Мэгун исследовал больных полиомиелитом, который поражает нижние отделы мозгового ствола. Он устаноовил зависимость между неполадками в мышечном тонусе и разрушением нижних отделов ретикулярной формации — огромной сети нейронов, растянутых по всему стволу. Мэгун и Моруцци доказали, что беспробудный сон, в который погрузилась кошка с «конечным изолированным мозгом», был вызван отсечением от полушарий ретикулярной формации. Посылаемые ею активирующие импульсы, поддерживают как мышечный тонус, так и надлежащий уровень бодрствования.
Изучение ретикулярной формации было продолжено в 50-60-х годах. Физиологи разрушали все пути, по которым направляются в кошачий мозг импульсы из глаза, из уха, с кожи, от обонятельных луковиц, и сохраняли только связи ретикулярной формации с большими полушариями. Никаких изменений на электроэнцефалограмме, ни малейшего понижения уровня бодрствования! Когда же все пути между органами чувств и корой оставались нетронутыми, а разрушалась ретикулярная формация, наступал сон. Так в физиологии утвердилось весьма важное дополнение к прежним гипотезам о том как влияет на состояние мозга поток поступающих в него импульсов.
Любые импульсы, приходящие от органов чувств в соответствующие отделы коры, попадают по особым ответвлениям и в ретикулярную формацию. Ближайшие поступающие сигналы сравниваются с теми, что хранятся в памяти, и получают соответствующую оценку. Если поступающий сигнал нов или по каким-то причинам достоин особого изучения, находящаяся в верхних отделах ретикулярной формации активирующая восходящая система посылает в кору дополнительный поток энергии. Организм переходит к активному бодрствованию. Даже во сне этот поток импульсов не прекращается совсем, а лишь снижается до определенного уровня, что позволяет животным просыпаться при приближении опасности. Когда же сигнал приобретает особое значение, поток импульсов возрастает, и вместе с ним возрастают внимание и сосредоточенность. Мозг не просто регистрирует сигнал, а изучает его.
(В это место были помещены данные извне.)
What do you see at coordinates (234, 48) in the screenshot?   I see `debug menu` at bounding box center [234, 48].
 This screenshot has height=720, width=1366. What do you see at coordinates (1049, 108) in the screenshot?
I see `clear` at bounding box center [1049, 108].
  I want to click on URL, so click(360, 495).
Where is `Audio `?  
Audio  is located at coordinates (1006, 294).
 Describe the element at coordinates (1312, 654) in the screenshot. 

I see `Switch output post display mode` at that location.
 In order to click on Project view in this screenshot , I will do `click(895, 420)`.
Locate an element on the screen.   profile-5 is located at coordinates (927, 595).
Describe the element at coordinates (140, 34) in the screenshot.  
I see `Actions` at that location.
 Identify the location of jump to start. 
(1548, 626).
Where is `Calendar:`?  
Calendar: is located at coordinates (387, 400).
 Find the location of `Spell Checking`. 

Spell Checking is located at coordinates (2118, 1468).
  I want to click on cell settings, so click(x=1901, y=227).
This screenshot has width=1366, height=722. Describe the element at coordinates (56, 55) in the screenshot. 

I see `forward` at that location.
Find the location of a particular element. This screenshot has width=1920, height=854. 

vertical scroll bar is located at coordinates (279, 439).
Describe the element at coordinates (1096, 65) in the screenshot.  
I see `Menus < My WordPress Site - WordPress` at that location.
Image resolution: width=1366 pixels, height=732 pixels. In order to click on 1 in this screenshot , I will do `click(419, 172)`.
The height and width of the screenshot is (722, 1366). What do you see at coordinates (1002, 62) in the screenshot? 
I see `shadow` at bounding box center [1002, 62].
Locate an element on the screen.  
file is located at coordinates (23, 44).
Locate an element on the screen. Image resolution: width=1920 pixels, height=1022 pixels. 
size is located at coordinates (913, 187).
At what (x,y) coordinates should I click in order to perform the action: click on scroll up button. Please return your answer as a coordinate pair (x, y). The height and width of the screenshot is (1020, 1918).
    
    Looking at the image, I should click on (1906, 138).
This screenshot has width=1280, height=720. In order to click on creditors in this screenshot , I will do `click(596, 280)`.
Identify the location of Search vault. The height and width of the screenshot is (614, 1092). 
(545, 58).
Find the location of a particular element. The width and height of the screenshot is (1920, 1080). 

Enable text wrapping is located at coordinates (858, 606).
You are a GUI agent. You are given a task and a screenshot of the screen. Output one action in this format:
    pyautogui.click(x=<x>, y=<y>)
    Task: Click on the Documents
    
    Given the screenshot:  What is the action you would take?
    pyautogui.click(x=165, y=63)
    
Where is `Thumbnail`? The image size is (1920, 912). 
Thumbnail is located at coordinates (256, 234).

Однажды физиологи вживили кошке электроды в то место, где происходит сортировка сигналов, идущих от уха к коре. Приборчик, стоявший около клетки с кошкой, издавал щелчки с регулярными интервалами, и такая же регулярная серия пиков возникала на кривой, вычерчиваемой самописцем. Внезапно экспериментатор показал кошке мышку. Кошка проявляла интерес к ней, и в тот же миг амплитуда пиковых потенциалов, вызываемых щелчками, снижалась. Что же происходило у кошки в мозгу? Ретикулярная формация получала сигнал о мышке и перераспределяла потоки активирующих импульсов. Поток, направлявшийся в слуховые зоны коры, ослабевал, а поток, направлявшийся к зрительным, обонятельным и двигательным центрам, усиливался.
Амплитуда пиков снижалась, но не исчезала. Эта фоновая активность мозга — энергетическая основа нашего незаметного, но постоянного внимания к фону жизни и к тому, на чем мы не сосредоточиваемся никогда, но что благодаря этой активности оседает в нашей бессознательной памяти, чтобы потом, при особых обстоятельствах, всплыть перед сознанием. Без ретикулярной формации не может работать ни внимание, ни восприятие, ни память, ни мышление. Это силовая станция нашего бодрствования да и нашего сна, ибо на сон, как мы в свое время убедимся, уходит немало энергии.